A: It wasn’t really a survival job because I was living with my parents [but] I was a newspaper delivery boy in the last year of middle school when I was 14 or 15. I did it to buy a guitar and my parents said, ‘No, you have to find your own money.’ No one else would give me a job, so I took it. It was very physical because I was on a heavy bicycle with hundreds of newspapers. it was a horrible job.

 

Q: What TV series from your youth best describes your approach to life? 

A: It was a Japanese TV program. It was called Global Journal. They picked one person and sent him to different countries and they stayed with a family for a week. It was kind of like Anthony Bourdain. That broadened my view of the world and gave me the sense that there’s all kinds of people in the world. That made me feel like I want to go outside of Japan and experience all that’s there.

Q: If you could change one thing about yourself, what would it be? 

A: I [would] like to have a good singing voice because I don’t have it. I played guitar and sang, but I wasn’t very good at it.

 

Q: What is your most treasured memory? 

A: Seeing my kids being born. That was very special. I cried.

 

Q: What makes you smile? 

A: My family – my kids – they’re just amazing. One is two and the other is five. I can’t help smiling at them. I love cooking for them because I’m the chef in the family, too. And that makes them smile. I cook Japanese, sushi, barbeque, all kinds of stuff – and their favorite is gyoza, Japanese dumplings.

 

Q: What makes you cry? 

A: Thinking about my family in Japan. I have parents and they’re aging. It makes me cry because I cannot be with them often. I try to get back once a year but I want to see them more often. I have two sisters and one brother who are there, too. I miss them all.

 

Q: What is your go-to drink when you toast to a sale? 

A: I like a glass of nice red wine from Napa. I like sake, but a glass of wine is better for me.

 

Q: After an all-nighter, what’s your breakfast of champions? 

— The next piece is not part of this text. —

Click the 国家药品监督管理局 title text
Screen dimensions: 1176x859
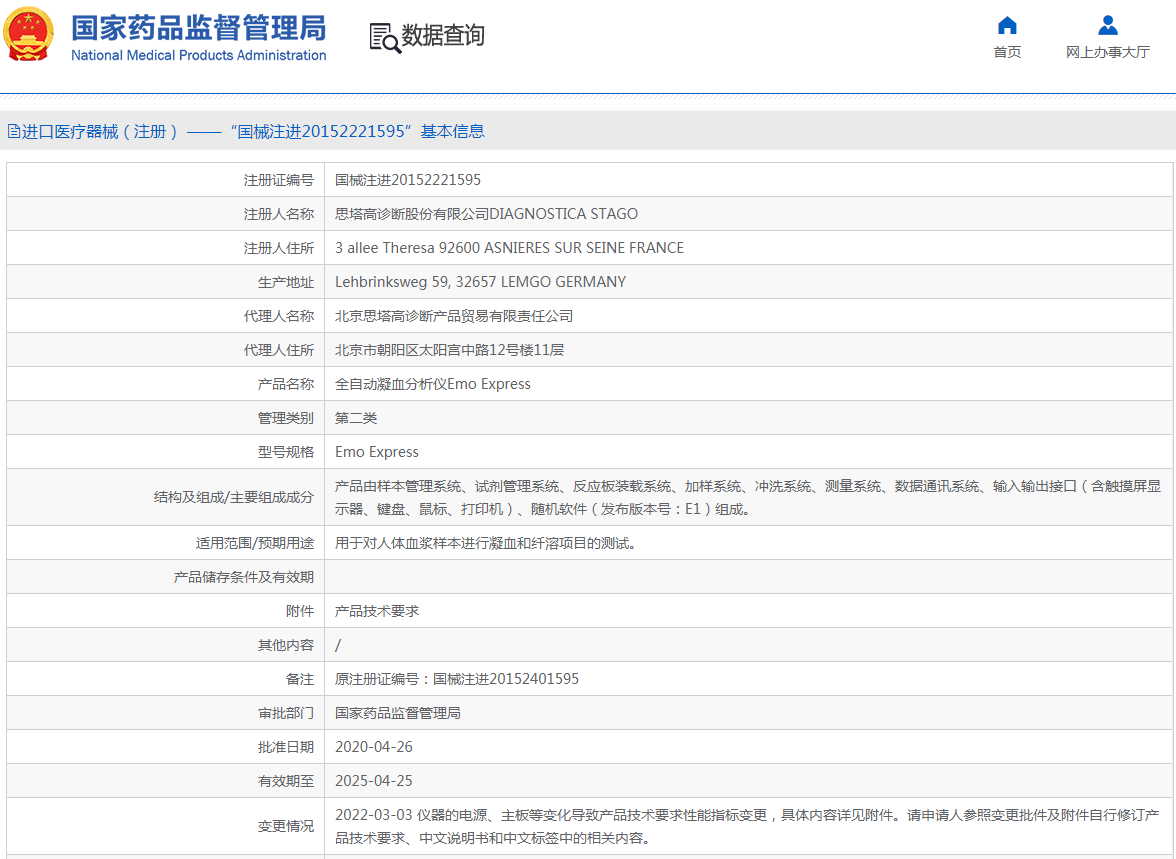point(198,27)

A: This is something I can’t eat here. It’s my mother’s breakfast – miso soup, white rice and roasted mackerel and fermented soy beans – natto. I can make it here, but I’m too lazy to. And soy sauce over tofu, seaweed from Okinawa – mozuku. It looks like algae and it’s marinated with vinegar. This meal would start my day very, very strong.

 

Q: Who inspires you? 

A: My kids and my wife, Rachael Pease [who] is an artist, too. I grew up in Japan but she grew up in Indiana on a farm – riding horses, raising pigs, chickens and cows. I grew up completely different.

 

Q: What’s your best quality? 

A: Patience, because I grew up doing Zen meditation. My dad is a Zen monk. He became a Zen monk after he retired from his job and he wanted to be a monk since he was 13. His mom said, ‘Oh, you have to have a family and have a normal life.’ He kept his word for her. She passed away and he retired from his job and said, ‘I’m going to become a monk.’ Growing up he always took me to a Zen temple and I did that for 10 years, so patience is something with me.

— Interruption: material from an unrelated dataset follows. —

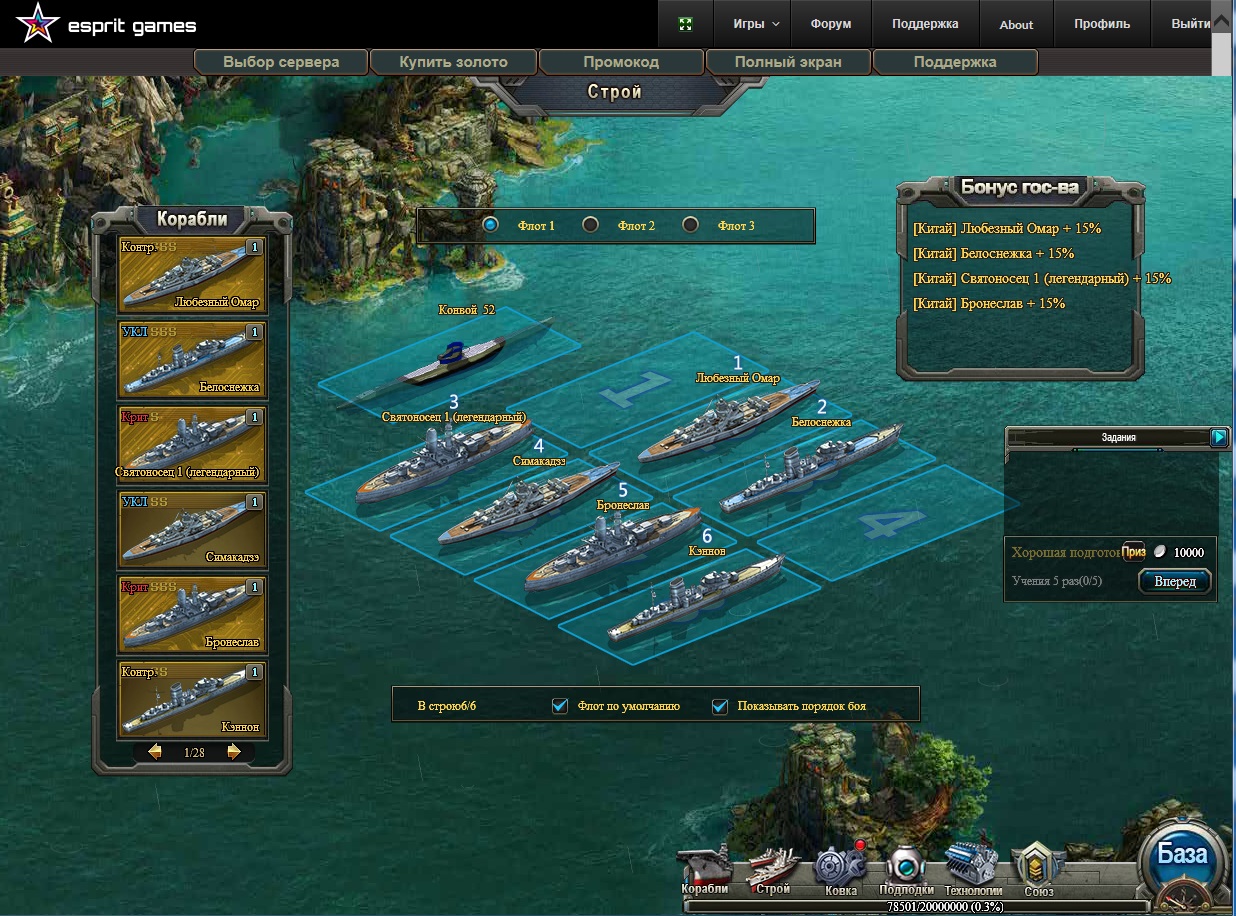Viewport: 1236px width, 916px height.
Task: Click the Вперед button
Action: click(1174, 581)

Q: What’s your biggest flaw? 

A: Forgetfulness. I forget things all the time, but my iPhone reminds me. I had two alarms set for this interview.

 

Q: What is your current state of mind? 

A: I’m looking forward to going camping. I haven’t planned it yet, but the mountains are calling.

Q: What do you consider your greatest achievement? 

A: Having two kids. They are the best art works I ever made.

Q: If you were to die and come back as a person or thing, what would it be? 

A: I would like to be myself again but with a better singing voice and maybe be a singer.